Saved data entries
^^^^
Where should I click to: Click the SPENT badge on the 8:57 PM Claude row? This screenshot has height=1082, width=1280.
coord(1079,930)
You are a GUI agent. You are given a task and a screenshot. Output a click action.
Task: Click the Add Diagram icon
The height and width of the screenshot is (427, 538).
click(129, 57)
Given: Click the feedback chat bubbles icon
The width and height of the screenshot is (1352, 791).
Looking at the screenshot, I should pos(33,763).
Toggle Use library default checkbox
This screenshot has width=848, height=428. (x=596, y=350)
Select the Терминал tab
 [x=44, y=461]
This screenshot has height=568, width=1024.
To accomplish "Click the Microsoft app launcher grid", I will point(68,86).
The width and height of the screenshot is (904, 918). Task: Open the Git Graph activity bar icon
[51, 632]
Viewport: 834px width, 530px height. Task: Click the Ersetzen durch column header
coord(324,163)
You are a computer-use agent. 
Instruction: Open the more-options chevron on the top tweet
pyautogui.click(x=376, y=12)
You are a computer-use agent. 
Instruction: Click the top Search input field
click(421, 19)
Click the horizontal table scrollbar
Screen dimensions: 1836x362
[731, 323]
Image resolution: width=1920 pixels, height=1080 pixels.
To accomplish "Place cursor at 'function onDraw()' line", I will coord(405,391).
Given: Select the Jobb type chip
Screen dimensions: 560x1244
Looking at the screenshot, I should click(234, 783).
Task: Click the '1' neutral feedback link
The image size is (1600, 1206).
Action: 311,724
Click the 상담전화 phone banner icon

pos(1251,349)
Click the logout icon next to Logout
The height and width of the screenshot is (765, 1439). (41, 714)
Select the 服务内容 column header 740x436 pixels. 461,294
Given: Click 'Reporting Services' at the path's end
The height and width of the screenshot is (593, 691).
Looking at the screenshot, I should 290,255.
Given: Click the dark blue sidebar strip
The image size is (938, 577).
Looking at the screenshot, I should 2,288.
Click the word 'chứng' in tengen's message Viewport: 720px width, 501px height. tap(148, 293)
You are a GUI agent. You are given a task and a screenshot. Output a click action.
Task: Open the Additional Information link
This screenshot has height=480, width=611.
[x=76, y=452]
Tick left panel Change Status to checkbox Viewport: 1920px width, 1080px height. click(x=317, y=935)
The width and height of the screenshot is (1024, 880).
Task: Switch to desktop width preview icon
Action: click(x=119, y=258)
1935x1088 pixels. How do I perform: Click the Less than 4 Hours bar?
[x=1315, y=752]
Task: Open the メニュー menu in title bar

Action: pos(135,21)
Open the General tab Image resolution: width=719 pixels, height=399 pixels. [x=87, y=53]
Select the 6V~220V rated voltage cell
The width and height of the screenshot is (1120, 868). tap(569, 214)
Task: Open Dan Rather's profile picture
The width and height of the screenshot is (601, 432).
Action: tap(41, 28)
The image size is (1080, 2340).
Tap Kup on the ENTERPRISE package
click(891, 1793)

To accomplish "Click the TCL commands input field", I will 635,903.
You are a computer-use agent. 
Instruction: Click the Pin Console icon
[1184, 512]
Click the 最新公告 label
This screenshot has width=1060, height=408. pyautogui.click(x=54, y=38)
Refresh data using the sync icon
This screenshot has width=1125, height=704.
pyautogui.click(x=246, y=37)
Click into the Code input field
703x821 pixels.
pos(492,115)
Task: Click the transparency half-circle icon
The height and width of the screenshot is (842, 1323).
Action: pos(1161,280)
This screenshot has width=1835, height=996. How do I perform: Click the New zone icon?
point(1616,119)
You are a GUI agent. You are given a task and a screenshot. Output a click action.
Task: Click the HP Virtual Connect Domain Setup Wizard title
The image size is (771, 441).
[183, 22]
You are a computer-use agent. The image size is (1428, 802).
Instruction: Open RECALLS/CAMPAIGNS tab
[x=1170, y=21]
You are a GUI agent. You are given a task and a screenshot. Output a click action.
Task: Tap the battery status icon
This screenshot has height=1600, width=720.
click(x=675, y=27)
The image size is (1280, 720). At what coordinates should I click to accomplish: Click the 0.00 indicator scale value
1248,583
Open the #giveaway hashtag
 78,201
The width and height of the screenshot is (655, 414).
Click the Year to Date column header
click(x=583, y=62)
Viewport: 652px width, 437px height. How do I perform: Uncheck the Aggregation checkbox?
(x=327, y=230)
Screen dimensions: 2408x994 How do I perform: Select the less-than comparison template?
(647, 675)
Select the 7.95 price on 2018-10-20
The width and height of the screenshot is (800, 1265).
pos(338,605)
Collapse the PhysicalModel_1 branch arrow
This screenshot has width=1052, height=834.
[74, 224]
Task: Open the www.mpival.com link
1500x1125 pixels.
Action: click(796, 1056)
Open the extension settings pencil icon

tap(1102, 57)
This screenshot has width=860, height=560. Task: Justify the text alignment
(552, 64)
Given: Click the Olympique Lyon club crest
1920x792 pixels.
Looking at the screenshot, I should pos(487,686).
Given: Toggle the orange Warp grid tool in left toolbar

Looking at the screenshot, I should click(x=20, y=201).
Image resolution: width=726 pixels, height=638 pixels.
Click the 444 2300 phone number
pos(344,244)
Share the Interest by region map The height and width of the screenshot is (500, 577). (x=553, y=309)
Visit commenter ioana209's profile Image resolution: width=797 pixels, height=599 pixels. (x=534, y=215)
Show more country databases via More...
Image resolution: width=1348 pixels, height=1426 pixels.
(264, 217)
^^^^
[Task goal] The response must be an exact reproduction of all the entries.

[Exercise result]
Where should I click to: Click the SPENT badge on the 8:57 PM Claude row? This screenshot has height=1082, width=1280.
coord(1079,930)
You are a GUI agent. You are given a task and a screenshot. Output a click action.
Task: Click the Add Diagram icon
The height and width of the screenshot is (427, 538).
click(129, 57)
Given: Click the feedback chat bubbles icon
The width and height of the screenshot is (1352, 791).
Looking at the screenshot, I should pos(33,763).
Toggle Use library default checkbox
This screenshot has width=848, height=428. (x=596, y=350)
Select the Терминал tab
 [x=44, y=461]
This screenshot has height=568, width=1024.
To accomplish "Click the Microsoft app launcher grid", I will point(68,86).
The width and height of the screenshot is (904, 918). Task: Open the Git Graph activity bar icon
[51, 632]
Viewport: 834px width, 530px height. Task: Click the Ersetzen durch column header
coord(324,163)
You are a computer-use agent. 
Instruction: Open the more-options chevron on the top tweet
pyautogui.click(x=376, y=12)
You are a computer-use agent. 
Instruction: Click the top Search input field
click(421, 19)
Click the horizontal table scrollbar
Screen dimensions: 1836x362
[731, 323]
Image resolution: width=1920 pixels, height=1080 pixels.
To accomplish "Place cursor at 'function onDraw()' line", I will coord(405,391).
Given: Select the Jobb type chip
Screen dimensions: 560x1244
Looking at the screenshot, I should click(234, 783).
Task: Click the '1' neutral feedback link
The image size is (1600, 1206).
Action: 311,724
Click the 상담전화 phone banner icon

pos(1251,349)
Click the logout icon next to Logout
The height and width of the screenshot is (765, 1439). (41, 714)
Select the 服务内容 column header 740x436 pixels. 461,294
Given: Click 'Reporting Services' at the path's end
The height and width of the screenshot is (593, 691).
Looking at the screenshot, I should 290,255.
Given: Click the dark blue sidebar strip
The image size is (938, 577).
Looking at the screenshot, I should 2,288.
Click the word 'chứng' in tengen's message Viewport: 720px width, 501px height. tap(148, 293)
You are a GUI agent. You are given a task and a screenshot. Output a click action.
Task: Open the Additional Information link
This screenshot has height=480, width=611.
[x=76, y=452]
Tick left panel Change Status to checkbox Viewport: 1920px width, 1080px height. click(x=317, y=935)
The width and height of the screenshot is (1024, 880).
Task: Switch to desktop width preview icon
Action: click(x=119, y=258)
1935x1088 pixels. How do I perform: Click the Less than 4 Hours bar?
[x=1315, y=752]
Task: Open the メニュー menu in title bar

Action: pos(135,21)
Open the General tab Image resolution: width=719 pixels, height=399 pixels. [x=87, y=53]
Select the 6V~220V rated voltage cell
The width and height of the screenshot is (1120, 868). tap(569, 214)
Task: Open Dan Rather's profile picture
The width and height of the screenshot is (601, 432).
Action: tap(41, 28)
The image size is (1080, 2340).
Tap Kup on the ENTERPRISE package
click(891, 1793)

To accomplish "Click the TCL commands input field", I will 635,903.
You are a computer-use agent. 
Instruction: Click the Pin Console icon
[1184, 512]
Click the 最新公告 label
This screenshot has width=1060, height=408. pyautogui.click(x=54, y=38)
Refresh data using the sync icon
This screenshot has width=1125, height=704.
pyautogui.click(x=246, y=37)
Click into the Code input field
703x821 pixels.
pos(492,115)
Task: Click the transparency half-circle icon
The height and width of the screenshot is (842, 1323).
Action: pos(1161,280)
This screenshot has width=1835, height=996. How do I perform: Click the New zone icon?
point(1616,119)
You are a GUI agent. You are given a task and a screenshot. Output a click action.
Task: Click the HP Virtual Connect Domain Setup Wizard title
The image size is (771, 441).
[183, 22]
You are a computer-use agent. The image size is (1428, 802).
Instruction: Open RECALLS/CAMPAIGNS tab
[x=1170, y=21]
You are a GUI agent. You are given a task and a screenshot. Output a click action.
Task: Tap the battery status icon
This screenshot has height=1600, width=720.
click(x=675, y=27)
The image size is (1280, 720). At what coordinates should I click to accomplish: Click the 0.00 indicator scale value
1248,583
Open the #giveaway hashtag
 78,201
The width and height of the screenshot is (655, 414).
Click the Year to Date column header
click(x=583, y=62)
Viewport: 652px width, 437px height. How do I perform: Uncheck the Aggregation checkbox?
(x=327, y=230)
Screen dimensions: 2408x994 How do I perform: Select the less-than comparison template?
(647, 675)
Select the 7.95 price on 2018-10-20
The width and height of the screenshot is (800, 1265).
pos(338,605)
Collapse the PhysicalModel_1 branch arrow
This screenshot has width=1052, height=834.
[74, 224]
Task: Open the www.mpival.com link
1500x1125 pixels.
Action: click(796, 1056)
Open the extension settings pencil icon

tap(1102, 57)
This screenshot has width=860, height=560. Task: Justify the text alignment
(552, 64)
Given: Click the Olympique Lyon club crest
1920x792 pixels.
Looking at the screenshot, I should pos(487,686).
Given: Toggle the orange Warp grid tool in left toolbar

Looking at the screenshot, I should click(x=20, y=201).
Image resolution: width=726 pixels, height=638 pixels.
Click the 444 2300 phone number
pos(344,244)
Share the Interest by region map The height and width of the screenshot is (500, 577). (x=553, y=309)
Visit commenter ioana209's profile Image resolution: width=797 pixels, height=599 pixels. (x=534, y=215)
Show more country databases via More...
Image resolution: width=1348 pixels, height=1426 pixels.
(264, 217)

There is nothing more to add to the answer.